New York City has started to deploy “secret agents” all across the five boroughs to catch the thugs, the Karens, and the dime-a-dozen bullies who attack Asian Americans. The undercover cops – all of them of Asian ethnicity – will be roaming public places, such as subways, grocery stores, and streets to make sure they catch perpetrators of violence against Asians, especially the elderly, quickly.

“The next person you target whether it’s through speech, menacing activity — or anything else. Walking along a sidewalk or on a train platform may be a plainclothes NYC Police officer. So think twice,” New York City Police Commissioner Dermot Shea is quoted as saying in the news reports.

This is the first experiment possibly of its kind as the city and the rest of the country struggle to contain anti-Asian bias crimes which surged 150 percent in 2020, even though hate crimes overall have declined. An NBC report says New York and Los Angeles had it worse.

While we welcome the cloak-and-dagger experiment, we believe it will not be enough to keep bias crimes down. Why? Because 1) There won’t be enough secret agents to do the job; 2) There appears to be this long-held resentment against Asian Americans because of the stereotype that they are a “model minority” and economically successful which has gone beyond Donald Trump’s racist rhetoric; 3) Law enforcement remains bogged down in hairsplitting definitions of what hate crime is.

If only there is a magic wand that will make hate disappear. In that perfect world, people are color blind. We treat each other simply as people. Same two eyes, two ears, a mouth, hair. In that world, hating each other for the color of our skins or the curve of our eyes is just remarkably irrational. And now here we are, punching and maiming Asian Americans because of pure hate.

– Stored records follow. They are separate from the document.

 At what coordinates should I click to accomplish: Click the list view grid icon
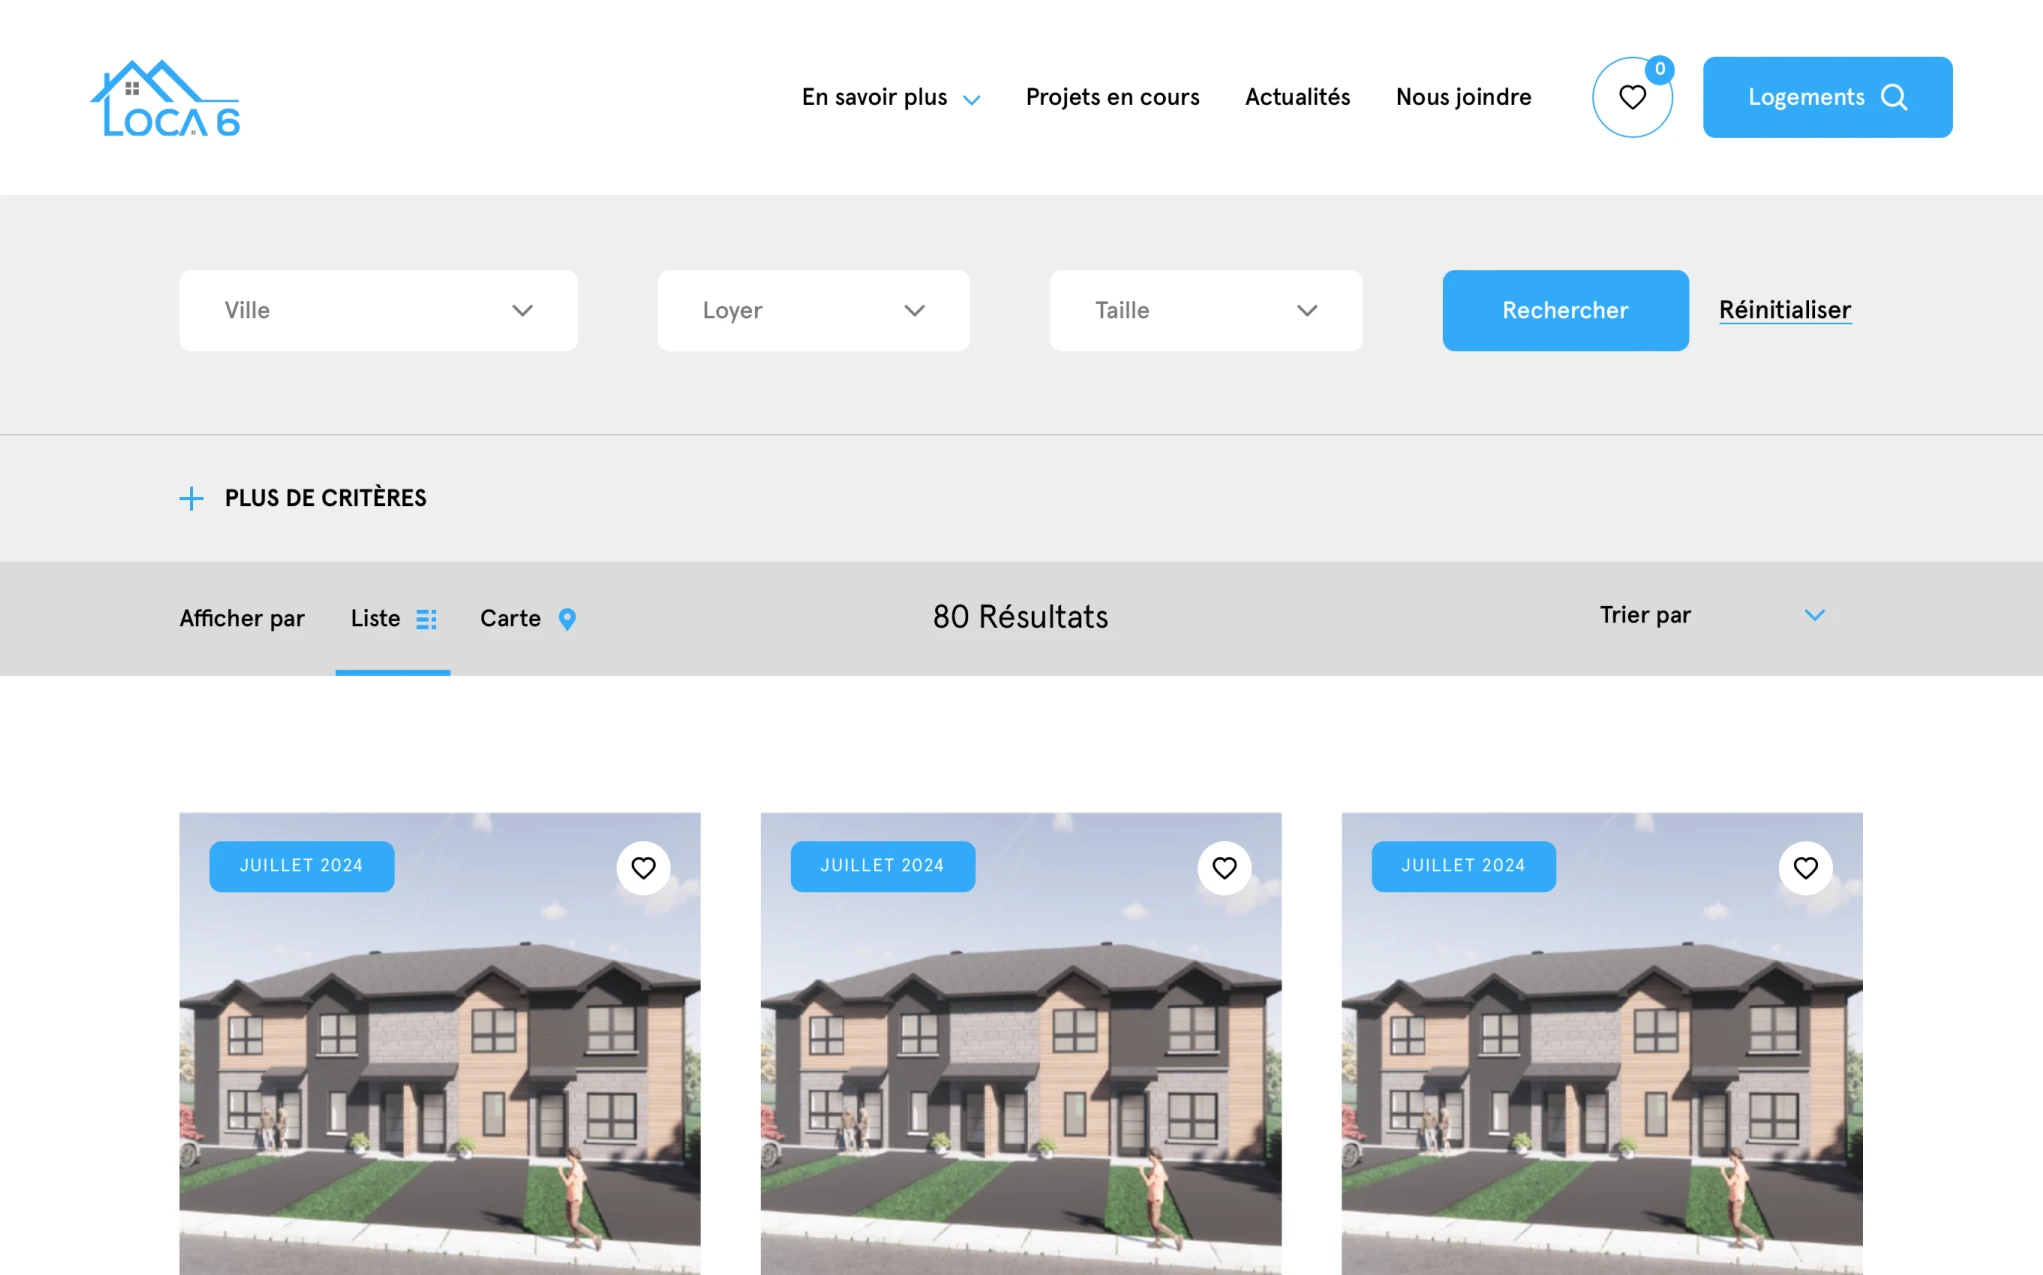point(426,619)
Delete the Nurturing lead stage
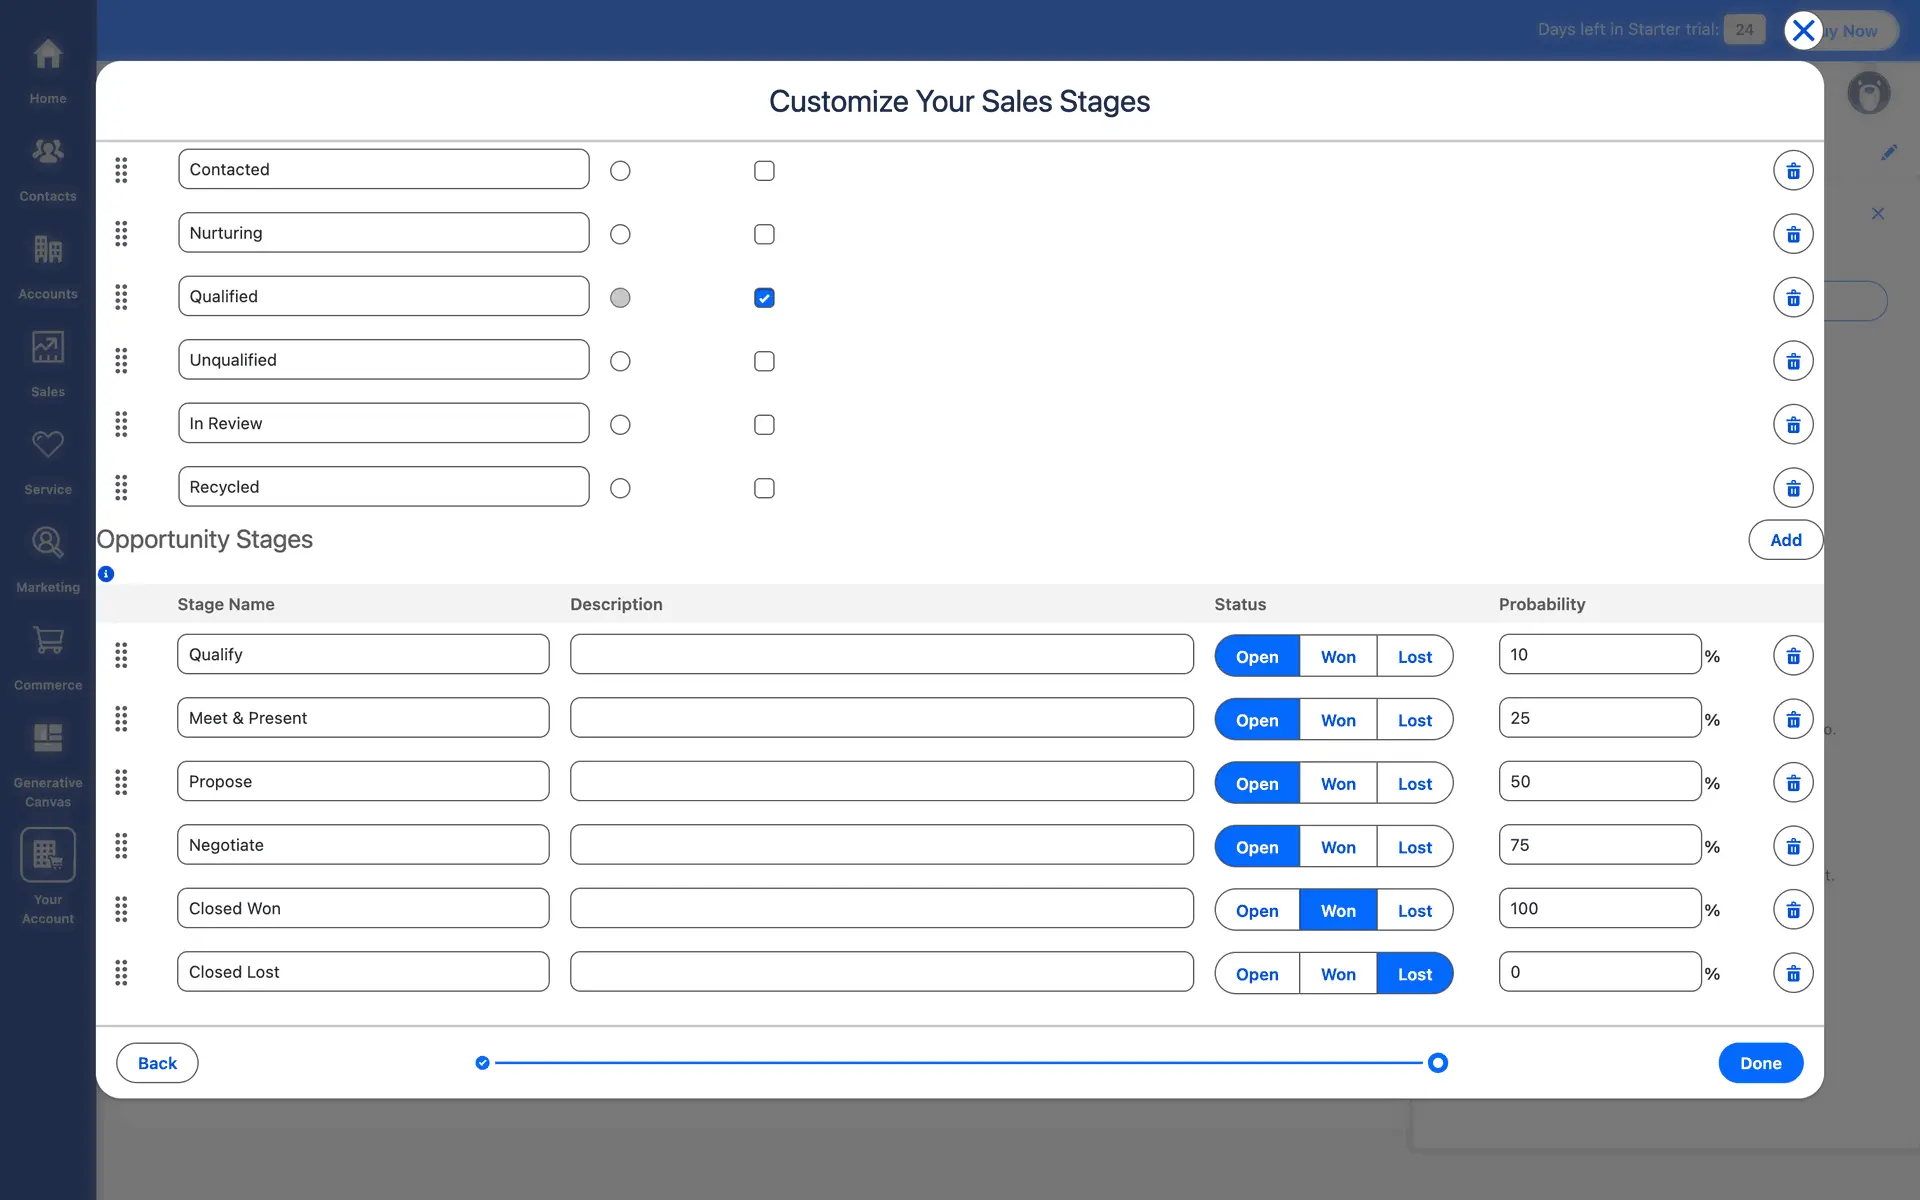This screenshot has height=1200, width=1920. pos(1793,234)

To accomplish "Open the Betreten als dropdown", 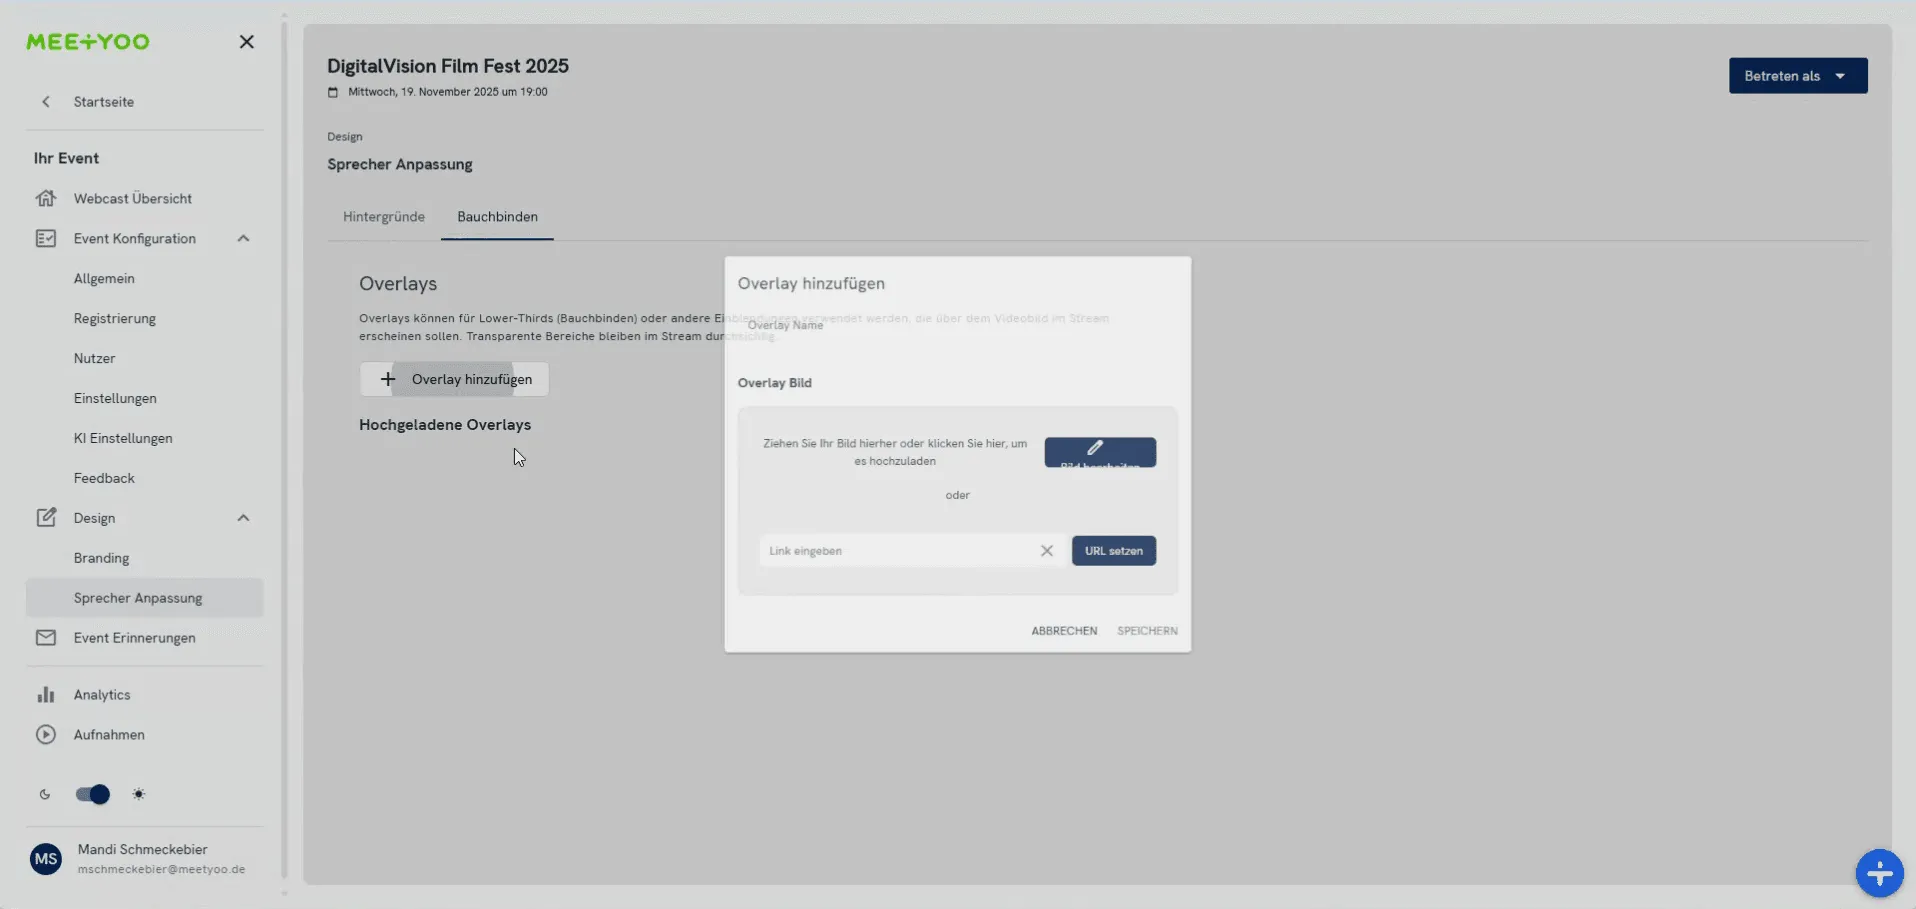I will coord(1797,75).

There is no other way to describe the paroxysm of anger that has struck our communities but the deranged outpouring of the sickness plaguing our society. Those who wield the violence care not for who they harm. It could be the elderly coming out of the grocery store or the family man on his way to work. In the fevered recesses of their minds, lashing out is justified.

It does not help that some law enforcement officials sought to downplay the attacks, one calling a gunman who fired at massage parlors in Atlanta as “having a bad day.”  

Beyond Atlanta, it remains troubling why no charges (as of this writing) have yet been brought up against the suspect who slashed the face of Noel Quintana in an NYC subway. Is it still being debated whether the violence committed meets the so-called “criteria” for a hate crime? Nitpicking over motives is stupefyingly vacuous. Racism is racism.

It is time for Asian Americans to state plainly what these attacks are: They are crimes against humanity which has no place in the America of the 21st century.

President Joe Biden has urged Congress to “swiftly pass” legislation to address the crisis of “anti-Asian violence that has long plagued our nation.” Congress, you say? Surely, something can be done at the local level without having to wait for GOP lawmakers to come around and acknowledge that America has an anti-Asian problem.

In the meantime, sure, let’s have those secret agents.